* Work task A *
Reproduce the passage in the piece on rheumatology care from "Reform of outdated" to "improve patient outcomes.".
* Work task B *
In the piece on rheumatology care, how much did the Foundation distribute in grant awards in its most recent fiscal year?
* Work task C *
How would you say this sentence from the piece on rheumatology care in Spanish: "The global pandemic has highlighted the problematic health disparities that have plagued the U.S. for decades."

* Text block *
Other examples of changes to healthcare that may be transformative, given the right regulatory environment and reimbursement, include home-based healthcare, such as house calls by providers to perform low-risk procedures, including corticosteroid injections into joints.
Additionally, the availability of at-home blood collection and testing kits is becoming more widespread, allowing patients to send in blood samples or other biological specimens for diagnostic testing.
One of the most important lessons learned during the COVID-19 pandemic is that improved collaboration among insurers, providers, policy makers and legislators can expedite ways to improve patient care. The Centers for Medicare & Medicaid Services (CMS) acknowledged the value of audio-only evaluation and management visits by reimbursing them at the same rate as audiovisual and in-person evaluations. There should be similar parity under ERISA (Employee Retirement Income Security Act) healthcare plans.
Reform of outdated professional license regulation policies, which would facilitate delivery of outpatient and inpatient telehealth services across state lines, should also be addressed. Financial or other incentives could be enacted by legislators or policy makers to promote connectivity and cross-talk among different electronic health record systems, which would reduce redundancy of imaging and laboratory testing, and allow more funds to be directed toward care to improve patient outcomes.
The global pandemic has highlighted the problematic health disparities that have plagued the U.S. for decades. Now is the time to aggressively address the social determinants of health that have resulted in poorer outcomes for African American and Hispanic patients with rheumatic diseases. Continued parity for audiovisual and audio-only telehealth evaluation and management visits will continue to support broader access to care for patients in rural and underserved areas without access to the technologies required for video.
Finally, global collaborations to share information and best practices across countries have arisen as a result of COVID-19, such as the Global Rheumatology Alliance. Continuing and expanding such efforts to share information can result in adoption of best practices across countries, as well as highlight the need for specific geographic or population-based programs to optimize care of patients with rheumatic diseases.
How We Get There
The development of many of these innovations is dependent on the availability of research funding to demonstrate that they improve patient outcomes and to assess feasibility and cost effectiveness. As the largest private funding source for rheumatology research and training in the U.S., the Rheumatology Research Foundation is dedicated to providing funding for highly innovative ideas that advance treatment options, improve care and impact the lives of the 54 million Americans living with rheumatic disease.
In our most recent fiscal year, the Foundation distributed almost $11 million in grant awards focused on research and workforce development within the field of rheumatology. Amid the economic crisis accompanying the global pandemic, the Foundation intends to fund grant applications to explore the relationships between COVID-19 and rheumatic and musculoskeletal disease (see Notice of Special Interest).
Let’s work together to provide hope and action, and make the COVID-19 pandemic a watershed moment rather than a lost opportunity to transform care for patients with rheumatic diseases.
S. Louis Bridges Jr., MD, PhD, president of the Rheumatology Research Foundation, is the former director of the Division of Clinical Immunology and Rheumatology at the University of Alabama at Birmingham School of Medicine and has been named physician in chief and chair of the Department of Medicine at the Hospital for Special Surgery (HSS) and chief of the Division of Rheumatology at HSS and Weill Cornell Medical Center, New York, effective Sept. 1.

* Material shown *
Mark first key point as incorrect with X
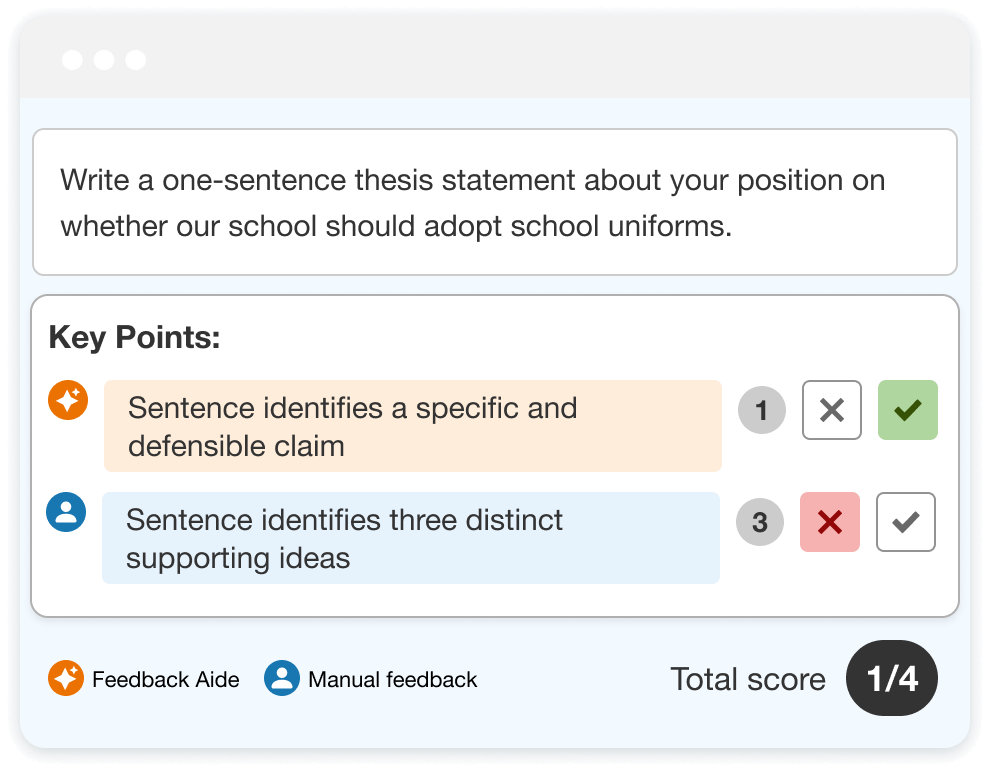The image size is (990, 772). (x=832, y=410)
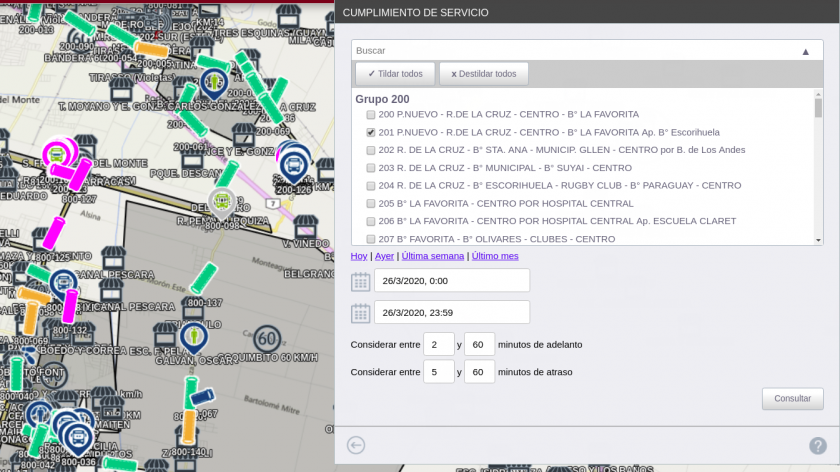Choose Última semana date range link
Viewport: 840px width, 472px height.
point(433,256)
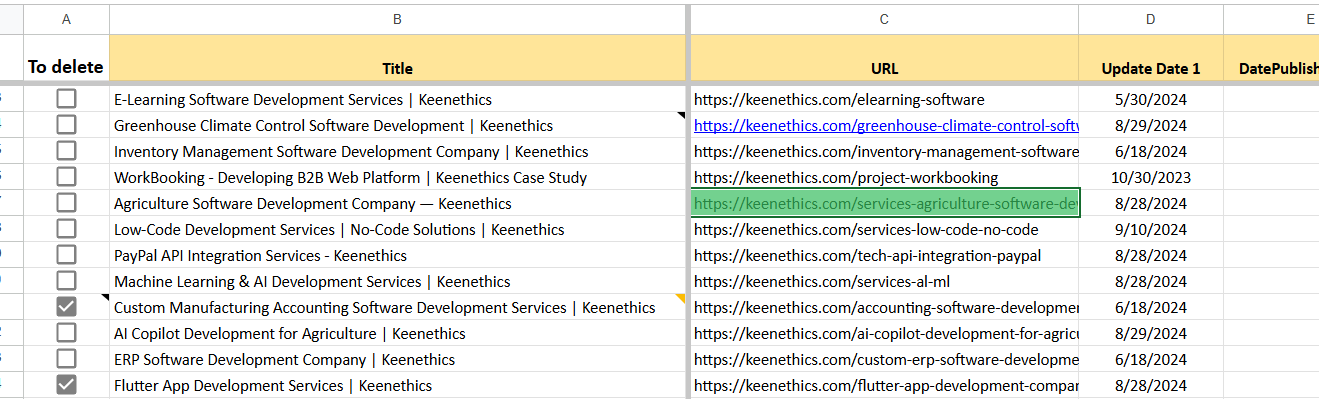Select the services-al-ml URL cell

coord(885,281)
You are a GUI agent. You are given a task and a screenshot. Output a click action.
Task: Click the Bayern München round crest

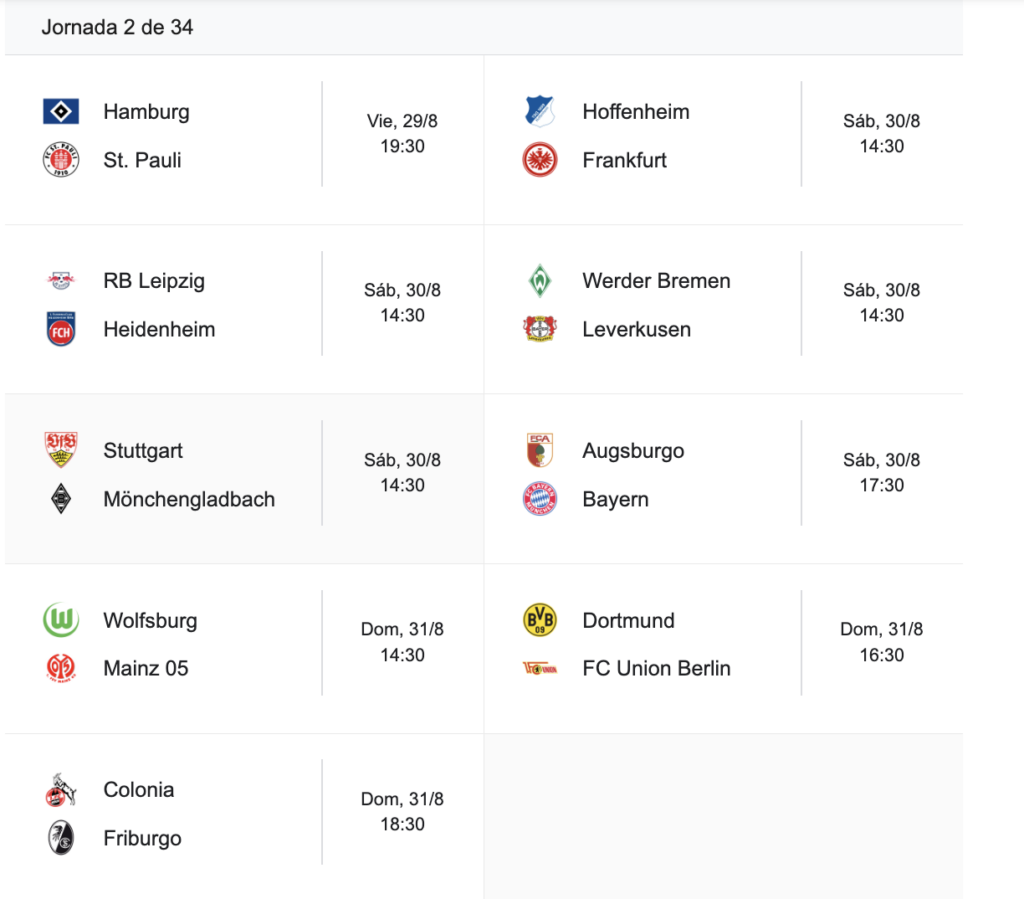tap(540, 499)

* Exercise answer A *
Reform of outdated professional license regulation policies, which would facilitate delivery of outpatient and inpatient telehealth services across state lines, should also be addressed. Financial or other incentives could be enacted by legislators or policy makers to promote connectivity and cross-talk among different electronic health record systems, which would reduce redundancy of imaging and laboratory testing, and allow more funds to be directed toward care to improve patient outcomes.

* Exercise answer B *
Almost $11 million.

* Exercise answer C *
La pandemia mundial ha puesto de relieve las problemáticas disparidades de salud que han afectado a EE. UU. durante décadas.